Similarly if K9 has identified any accidentally included Good emails as Spam you can select them and click the Good button to re-classify them as Good. You can make existing Spam even "Spammier" by repeatedly re-classifying or make "Good" emails even "Gooder" by repeating this action. Be aware that re-classifying an email can affect how all other emails are scored so before you have finished with the folder hit the Score button again to verify all emails are as expected. Re-classify and repeat as necessary.

The Organize toolbar button is used to move all messages into their correct folder. Clicking Organize from either of the folder views moves Good emails to the Good folder and Spam emails to the Spam folder. So after the final scoring within a folder view when you have everything classified as you like, if you have any Good emails in your Spam folder hit Organize to move them out into the Good folder.

Now do the same thing for the Good folder. Any emails that are rated as spam in the good folder will be colored red. Your aim is to re-classify until all genuinely good emails are Good.

The Recent folder is where all emails are placed by the K9 proxy server as email is read in and classified when you check your email with your email program. Messages from the most recent download session are highlighted in bold.
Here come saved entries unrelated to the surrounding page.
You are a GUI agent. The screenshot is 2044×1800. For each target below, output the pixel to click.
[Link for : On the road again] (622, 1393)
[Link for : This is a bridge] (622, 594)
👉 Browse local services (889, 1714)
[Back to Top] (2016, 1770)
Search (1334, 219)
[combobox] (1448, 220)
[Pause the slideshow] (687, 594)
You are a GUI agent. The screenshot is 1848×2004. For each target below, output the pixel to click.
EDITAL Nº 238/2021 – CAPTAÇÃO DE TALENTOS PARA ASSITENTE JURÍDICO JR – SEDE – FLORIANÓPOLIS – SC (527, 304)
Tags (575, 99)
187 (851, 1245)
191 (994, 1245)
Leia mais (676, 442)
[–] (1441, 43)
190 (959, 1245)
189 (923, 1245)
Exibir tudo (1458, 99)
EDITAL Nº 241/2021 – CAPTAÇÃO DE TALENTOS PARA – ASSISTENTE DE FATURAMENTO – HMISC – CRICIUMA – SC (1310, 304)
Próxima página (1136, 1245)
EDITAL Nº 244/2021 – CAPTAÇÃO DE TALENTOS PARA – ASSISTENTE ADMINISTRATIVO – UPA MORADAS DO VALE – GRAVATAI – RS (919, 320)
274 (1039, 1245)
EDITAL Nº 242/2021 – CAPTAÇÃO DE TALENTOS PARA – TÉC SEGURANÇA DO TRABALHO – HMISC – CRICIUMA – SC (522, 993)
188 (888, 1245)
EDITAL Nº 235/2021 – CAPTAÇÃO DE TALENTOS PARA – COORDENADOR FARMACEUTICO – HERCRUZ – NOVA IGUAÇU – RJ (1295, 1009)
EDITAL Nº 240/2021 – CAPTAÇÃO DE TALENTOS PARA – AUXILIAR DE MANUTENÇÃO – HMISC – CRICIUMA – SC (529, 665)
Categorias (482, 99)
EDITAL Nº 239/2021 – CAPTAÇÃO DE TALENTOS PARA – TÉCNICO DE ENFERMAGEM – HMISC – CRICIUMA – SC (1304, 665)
That completes basic training.

If you mess things up go to the Statistics page and rebuild the word databases.

You will notice that K9 will have renamed the files you placed in its email directories. This is to detect duplicates. The filename is actually a HEX representation of the file's CRC.

Further Training

If you want to add to K9's knowledge base of Spam and Good words without having to physically copy files into the directories it uses you can use the Spam and Good folder windows in the Storage Area as a place to drop files from the filesystem. K9 will automatically parse through every file and folder that you drop onto its window and add the words contained in each file to the associated word database. For example, if you had a directory on your disk containing all known Spam emails you could select them all in Window's Explorer shell and drop them directly into K9's Storage Area - Spam folder.